The wife and I spent one a night out on the town Friday. We started at the jazz festival, or as I think of it, the Montreal International Festival of Women on Display.

Elvi (the aforementioned wife) and I differ in our approaches to the jazzfest. She likes to walk around and find surprises. I like to find a specific performance to attend beforehand. See, I don't like to listen to jazz - which isn't as much of a problem as you'd think. The jazzfest encompasses a wide variety of musical genres under the jazz banner. Swing, bluegrass, and zydeco all find a home.

That's why I like to have a performance as a destination. It helps me avoid the hard-core jazz, which does little for me. Actually, it does do something for me - it annoys me. I prefer mindless repetitive melody in my music (and that explains why I like this little ditzy - er, ditty.). As a musician, Elvi appreciates skill and technique that just pass over my head.

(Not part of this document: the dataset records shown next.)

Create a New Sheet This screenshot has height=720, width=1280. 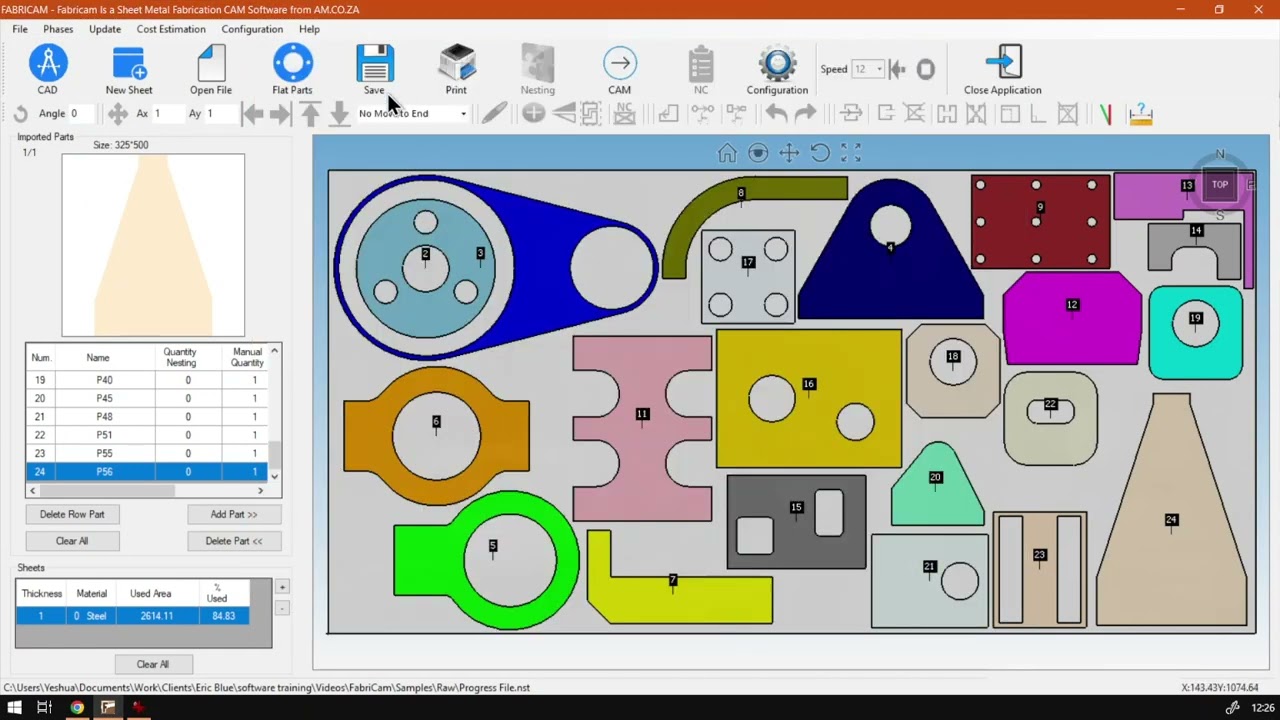click(x=129, y=64)
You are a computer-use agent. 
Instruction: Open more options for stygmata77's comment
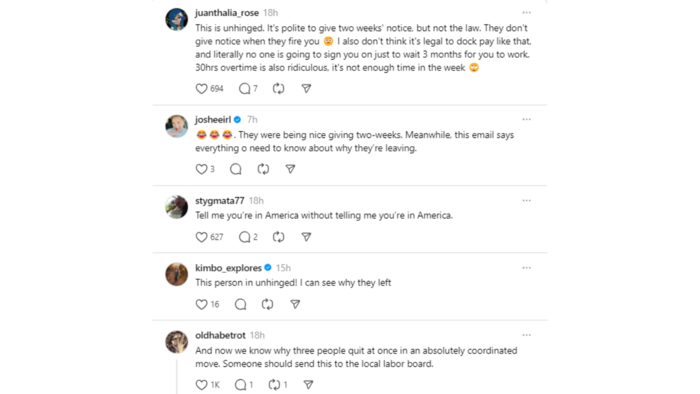[527, 200]
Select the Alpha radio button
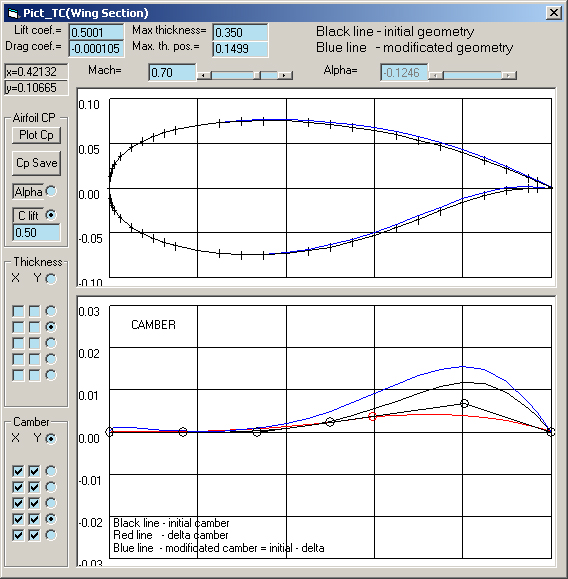Viewport: 568px width, 579px height. point(51,191)
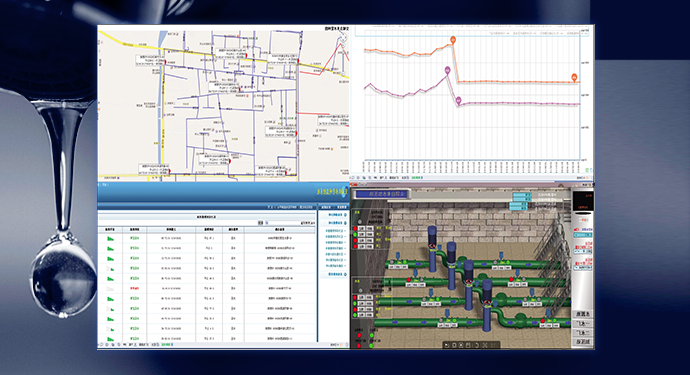Click the first icon in the pump view's bottom toolbar
The width and height of the screenshot is (690, 375).
pyautogui.click(x=447, y=345)
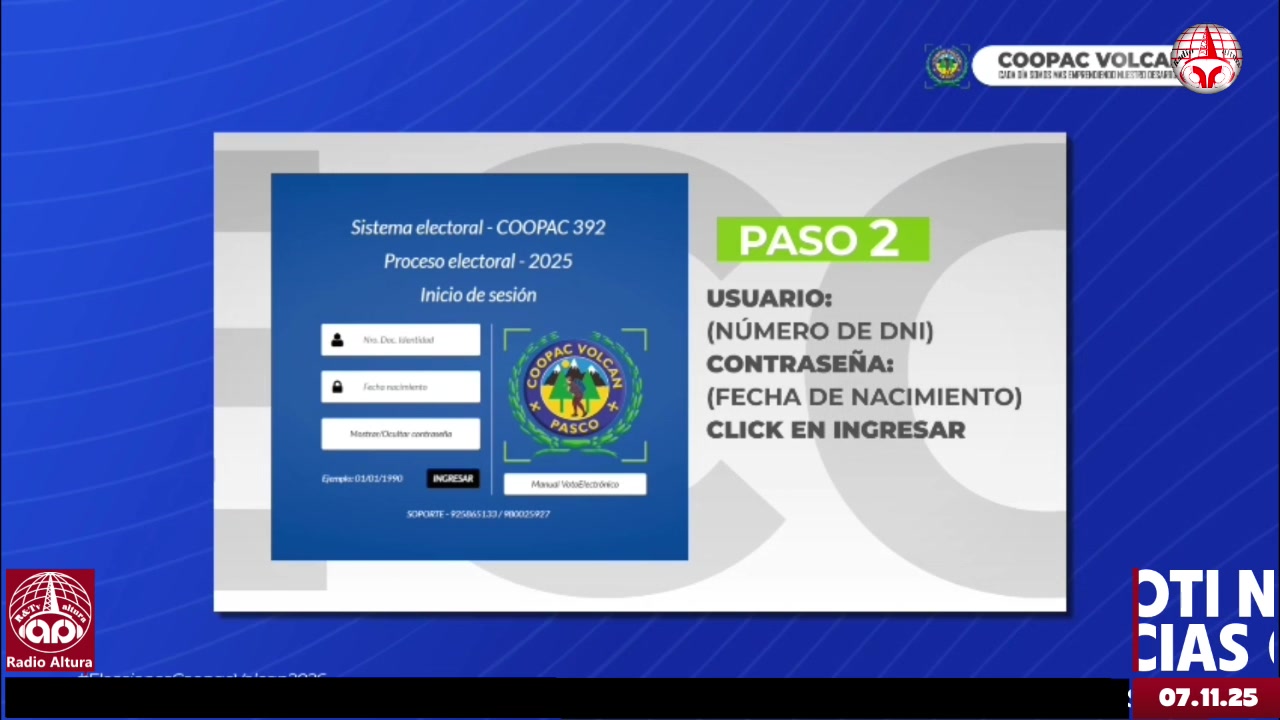Click the COOPAC Volcan Pasco emblem

575,395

We tried and failed to meet Giz and Marcel, two of Elvi's DUBB bandmates, at the General Motors stage. We ended up watching a band with impressive technical skill, Elvi tells me. I think the band was called Bombolessé. It was a big band that played what sounded like improv jazz with rap and some salsa influence. I'm all for salsa influence - it was the rest of it that I didn't need.

I'm not as much of a cretin as I paint myself here, I want to add. Last year, or maybe two years ago, we stumbled onto a jazzfest band that played a compelling mix of Quebecois folk and traditional Chinese music. That, I liked.

After an eternity, or maybe it was two songs, we abandoned Bombolessé and headed toward the Downchild Blues Band. It sounded like some good old southern rock blues, but the band ended its set just as we got there. As we wandered, we met Andre, another DUBBer. I'd had enough jazz by that point, so Elvi and I left to go dancing.

We walked to Crescent Street and into Electric Avenue, where we proceeded to dance the night away to songs of the '80s. We like it there because the music is OK, and the crowd skews older than your typical bar scene. I suspect they water down their booze, however. The rum and diet Cokes had no apparent effect.

When we returned home, I ate a pepperoni stick and an apple turnover. Elvi drove her aunt, the babysitter, home. She got back and we, uh, consummated our night out.

I couldn't fall asleep. I felt... uncomfortable. I felt like I feel when I have a migraine, only there was no pain. I had stomach cramps and nausea. At 4:00 a.m., I dashed for the bathroom and lost it - first from the bottom and then from the top. At least I flushed between the two. While the bottom remained stable, the top continued to contribute to the city's ancient and leaky sewer system. I was able to sleep about two hours, then I woke up to coach NDG novice baseball at a tournament across town (in Villeray).

I don't think it was the alcohol that made me sick. I rarely have hangovers, and this didn't feel like one. I was perfectly fine the rest of Saturday, except for the smell of vomit inside my nose which is just now wearing off. I've had two more pepperoni sticks since Friday night. I've had another turnover, too - strictly in the interest of science, as I really should not put pastry into my body (my physiology turns carbohydrate into triglycerides and sets them loose in my blood). I kept both foods down.

If it wasn't the alcohol or the food that made me so actively ill, that leaves two possible culprits: live jazz or sex. I'll let you know which it is, next summer.

Bonus naches:

One of the other coaches said of Child Three, "Boy, he can really whack the ball." Child Three's not the strongest of the kids on the team, but he's among the top five hitters and makes perhaps better contact than any of the others.